For more structured tables, when there is a table header and you only want to extract some fields, Spidey provides a facility, see command table 'read'. The HtmlUnit web site, HtmlUnit being the base library Spidey is based on, has also a short howto about tables.

You can generally use HtmlUnit methods for some features that Spidey does not already provide with a sweeter syntax. E.g. before we used getOneHtmlElementByAttribute which is an HtmlUnit Java method the class HtmlTableCell inherits from HtmlElement - but you do not need to care about class hierarchies or data types here :)
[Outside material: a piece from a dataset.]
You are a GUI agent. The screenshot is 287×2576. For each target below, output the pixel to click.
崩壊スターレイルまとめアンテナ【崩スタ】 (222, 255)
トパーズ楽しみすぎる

Scraping dates of return flights is done the very same way except that the table ID is ttable2.

Sample output

For the 27th of Feb 2011:

DEPARTURES Mon, 28 Feb 11 from 199.99 GBP Wed, 2 Mar 11 from 39.99 GBP Fri, 4 Mar 11 from 26.99 GBP Sat, 5 Mar 11 from 39.99 GBP RETURNS Fri, 4 Mar 11 from 79.99 GBP Sat, 5 Mar 11 from 124.99 GBP Mon, 7 Mar 11 from 26.99 GBP Wed, 9 Mar 11 from 26.99 GBP

Full source code for the example

It is found in the SVN repository.

More examples

eg/Slashdot.pl and t/01-google.t both found in the Spidey tarball. The latter is a test script which is executed during Spidey installation.